Text shown:
· · · · ·
Thursday

Enoteca Molinari


It's a new day over at Culatello HQ...I just finished three months consulting for a new wine bar/restaurant in Oakland's Rockridge District, Enoteca Molinari. My role was to help Enoteca Molinari build a 100% Italian wine list and offer wine service recommendations for staff. I'm incredibly proud of the wines...all are delicious and have something to say, and at a great value, whether by the bottle or by the glass. Here is the wine list PDF:


I've been selling Italian wine for 3.5 years, when I was an assistant wine buyer at Bar Stuzzichini in New York City, a shop slave at Biondivino in San Francisco, a couple of waiter jobs, and my first big break as Assistant Sommelier at Pizzeria Mozza in Los Angeles. Being a stubborn Aries, even in the worst of times between jobs I kept focus on what I wanted to do...sell Italian wine and build a great wine list and share my wine service expertise. One area where I helped Enoteca Molinari was wine education and staff tasting. I recommended opening a random bottle of wine before each service, in order to keep taste memory firmly implanted and to detect a potentially flawed wine before it reaches a customer.

The concept of the wine program at Enoteca Molinari is to showcase wines that emphasize traditional over international 'big' Parker-ized modern wines, and above all, typicity and terroir. There is a good selection of wines by the glass and as a special on a particular night, a wine from the bottle list will be offered by the glass. The idea is to make the best wines on the list accessible and not have the customer spring for an entire bottle in order to try. The wine program at Enoteca Molinari is about serving great wines at a good value, realizing this is Oakland and not Manhattan, and despite the relative wealth of the nabe, the economy is still down. Price points on bottles and wines by the glass will be posted soon at enoteca-molinari.com.

The list is 100% Italian at the moment but will eventually include some wines from Slovenia and perhaps France.

Not every region is represented...nothing from Puglia or Sardegna at the moment, but a whole lot of goodies from throughout the Peninsula.

The list, almost by accident, celebrates certain producers, especially Mastroberardino from Campania and COS from Sicilia. They are traditional, elegant and delicious, which is all you need from wine. Eventually, as some of you know well, I'm a major Lambrusco hound and I'd like to pilot a Lambrusco program that rivals Via Emilia and Osteria Morini in NYC. You can take the boy out of Modena...

One area of pride are the bollicine (bubbles, y'all)...for now it's one Lambrusco, the Barbolini 'Lancilotto', from the Grasparossa clone. It's a personal favorite and my go to wine with any meal. There's also a very unusual red frizzante from Le Marche, a Vernaccia di Serrapetrona secco. Where Lambrusco has the bright cherry fruit, smokiness, lovely acidity, the Vernaccia di Serrapetrona has darker fruit, tobacco leaf and volcanic ash on the nose...very unusual flavor profile for a fizzy red. There's a single vineyard Prosecco di Valdobbiadene-Conegliano from Sorelle Bronca, the 'Particella 68'; a yummy Champagne-y Franciacorta Brut from Quadra.
· · · · ·
Material shown:
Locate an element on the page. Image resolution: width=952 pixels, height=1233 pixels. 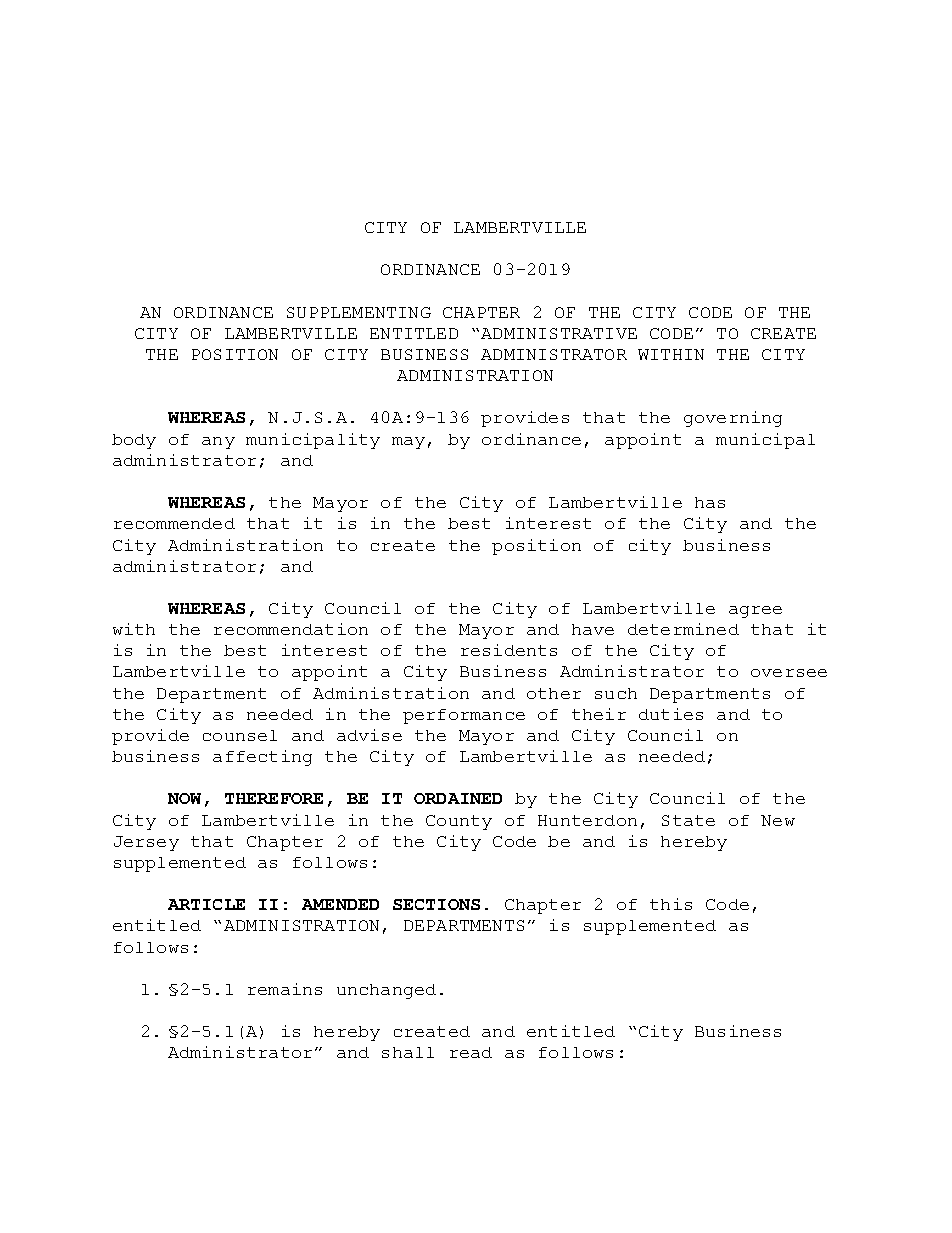
governing is located at coordinates (733, 419).
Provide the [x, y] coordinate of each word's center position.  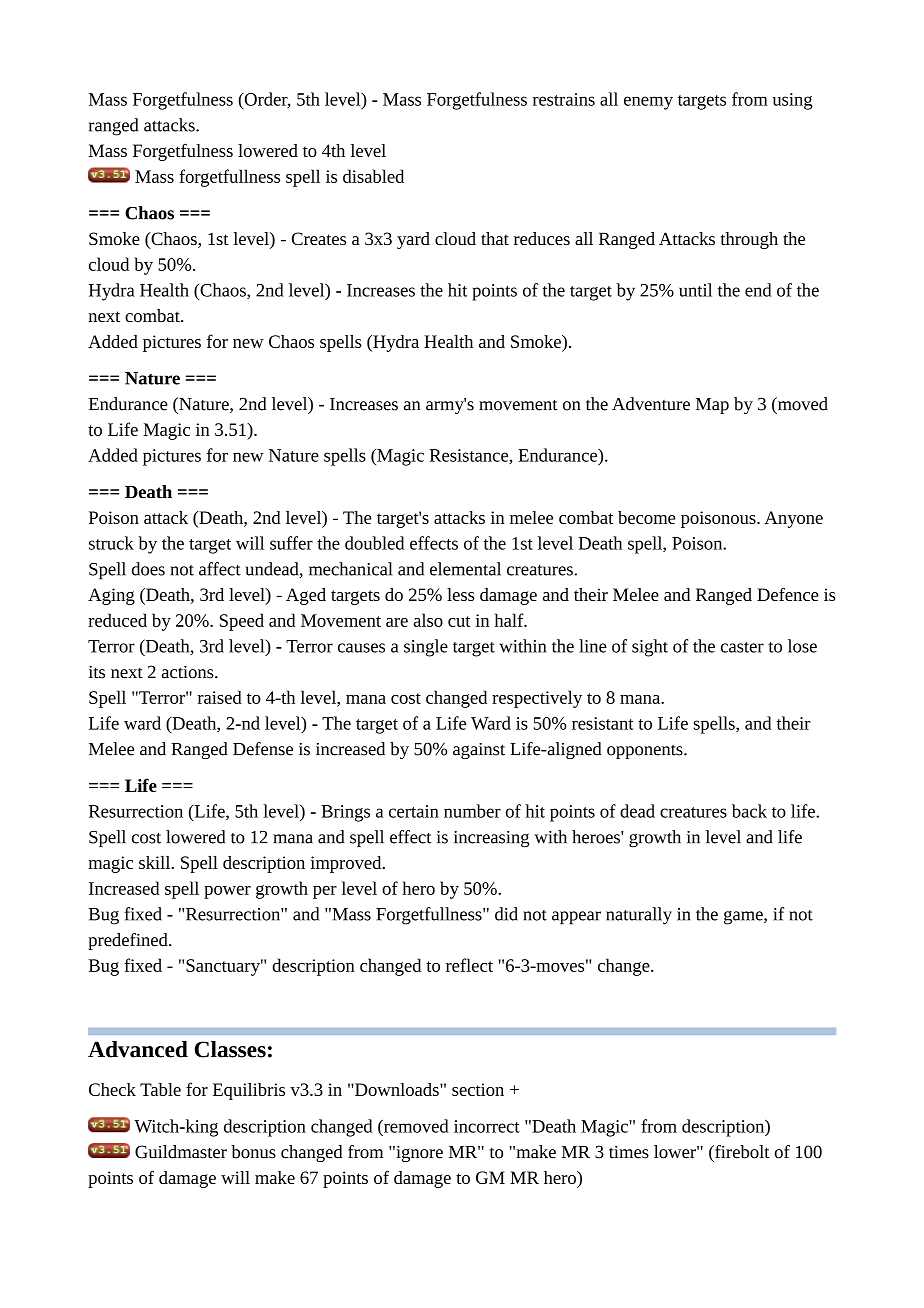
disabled [373, 176]
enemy [648, 103]
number [472, 811]
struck [111, 543]
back [749, 811]
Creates [319, 238]
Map [712, 406]
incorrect [487, 1126]
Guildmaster [181, 1152]
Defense [263, 749]
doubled [374, 543]
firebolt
· · · · ·
To-do list:
1 – List every wine producer the wine post names.
2 – Turn the rows into a Markdown table with columns n and Line, starting with the row line containing "back [749, 811]" and going on through the last line of the rows. Leave out blank lines.
The wine post and the rows come from different sources.

Completed exercise:
1 –
- Mastroberardino
- COS
- Barbolini
- Sorelle Bronca
- Quadra

2 –
| n | Line |
|---|---|
| 1 | back [749, 811] |
| 2 | Creates [319, 238] |
| 3 | Map [712, 406] |
| 4 | incorrect [487, 1126] |
| 5 | Guildmaster [181, 1152] |
| 6 | Defense [263, 749] |
| 7 | doubled [374, 543] |
| 8 | firebolt |